| Exercise |
Repeat exactly, and only, the lines from the line bearing "1172x1036 pixels." through the end of the material. Do not copy the pictures.

| Material provided |
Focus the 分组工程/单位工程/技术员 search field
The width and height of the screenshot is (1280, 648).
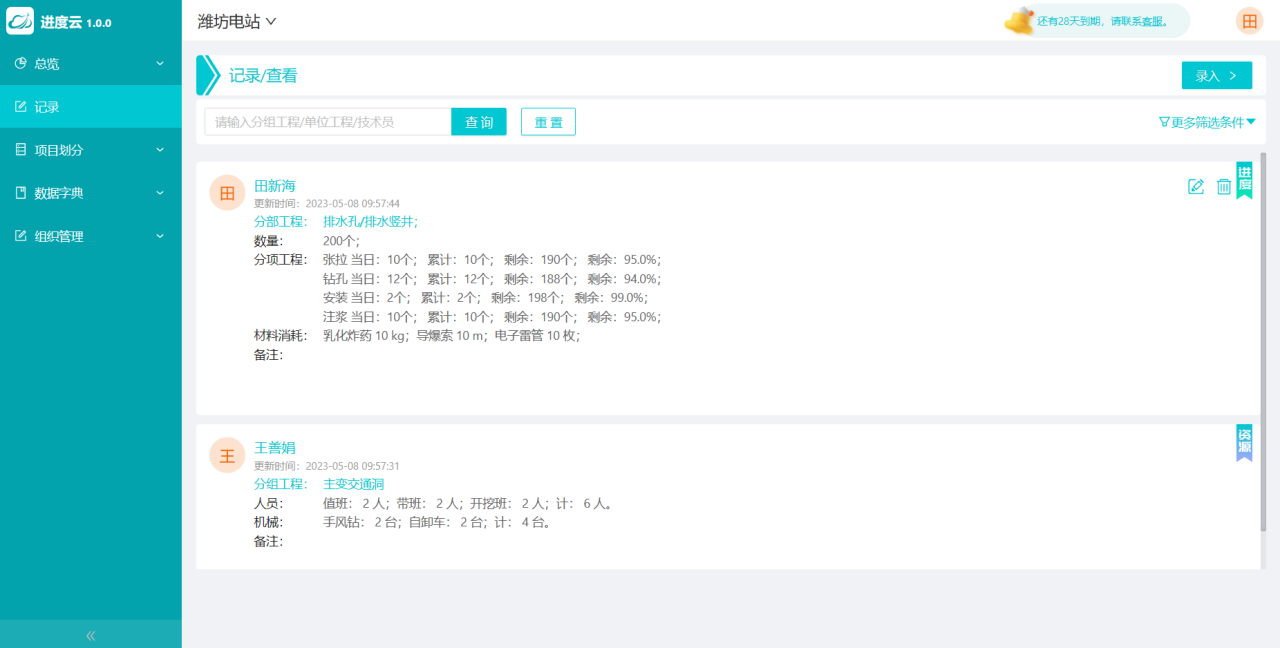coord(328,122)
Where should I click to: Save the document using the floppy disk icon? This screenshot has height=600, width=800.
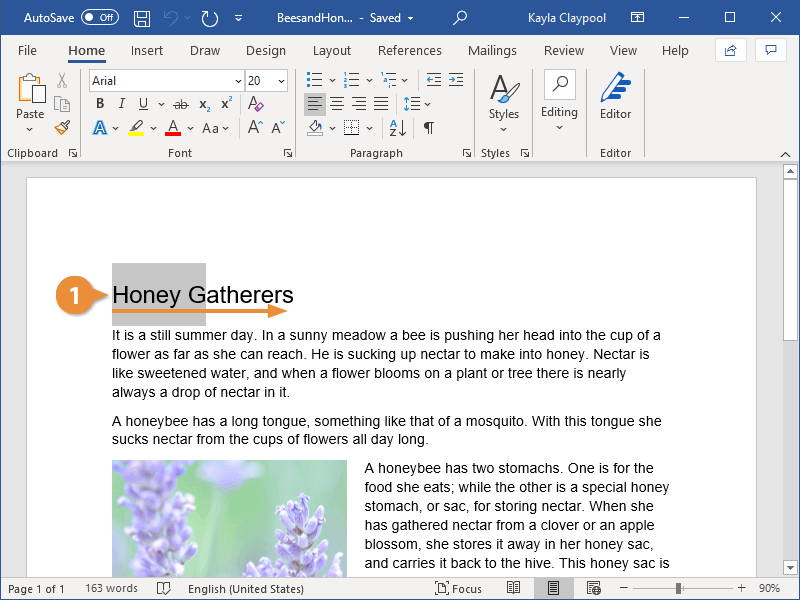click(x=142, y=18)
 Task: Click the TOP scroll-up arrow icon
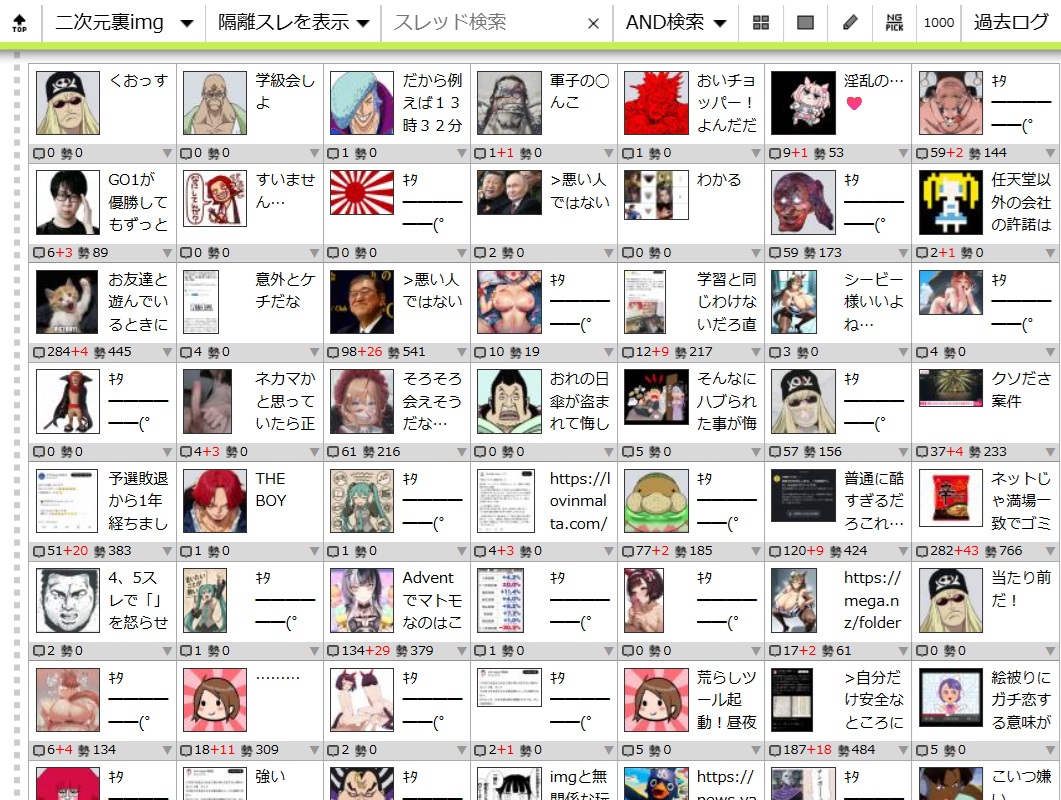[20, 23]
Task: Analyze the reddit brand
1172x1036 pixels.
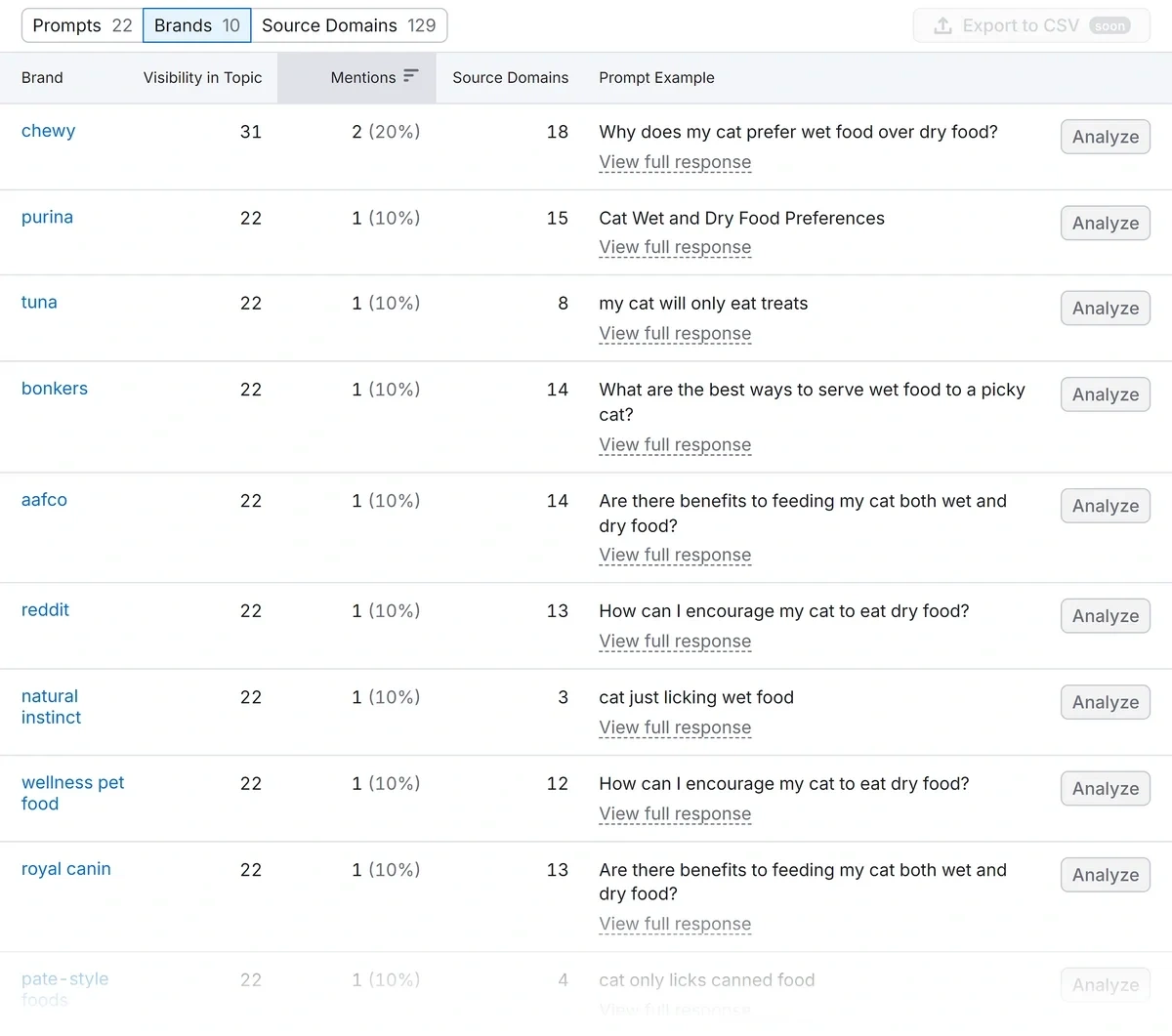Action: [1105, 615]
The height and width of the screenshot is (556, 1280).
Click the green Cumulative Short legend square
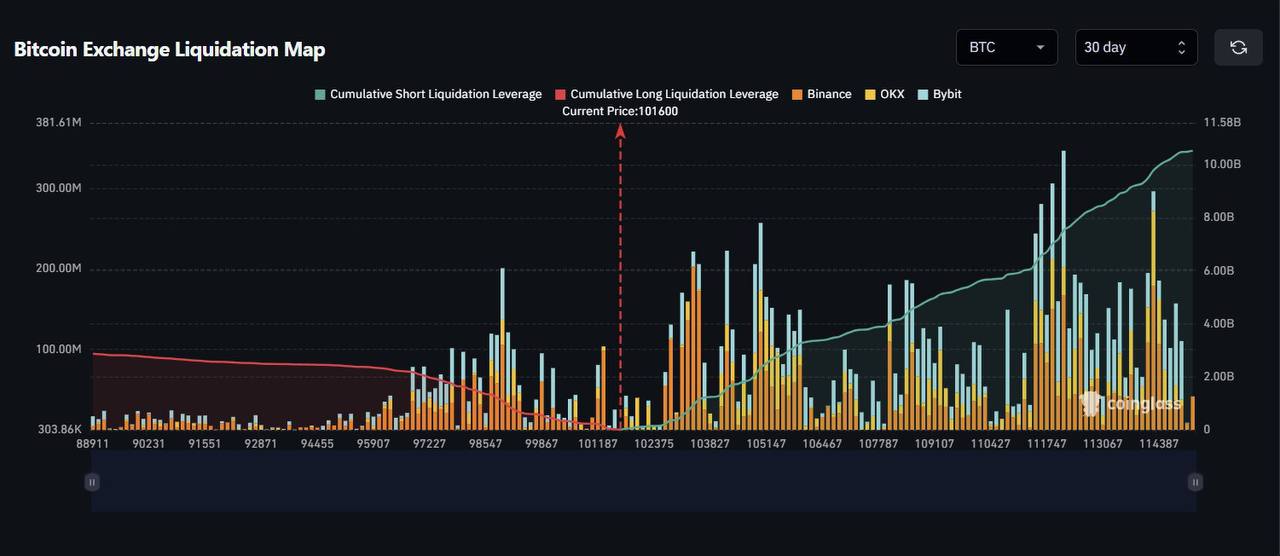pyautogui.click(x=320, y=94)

| Output |
1172x1036 pixels.
Action: [1105, 615]
The height and width of the screenshot is (556, 1280).
Click the green Cumulative Short legend square
pyautogui.click(x=320, y=94)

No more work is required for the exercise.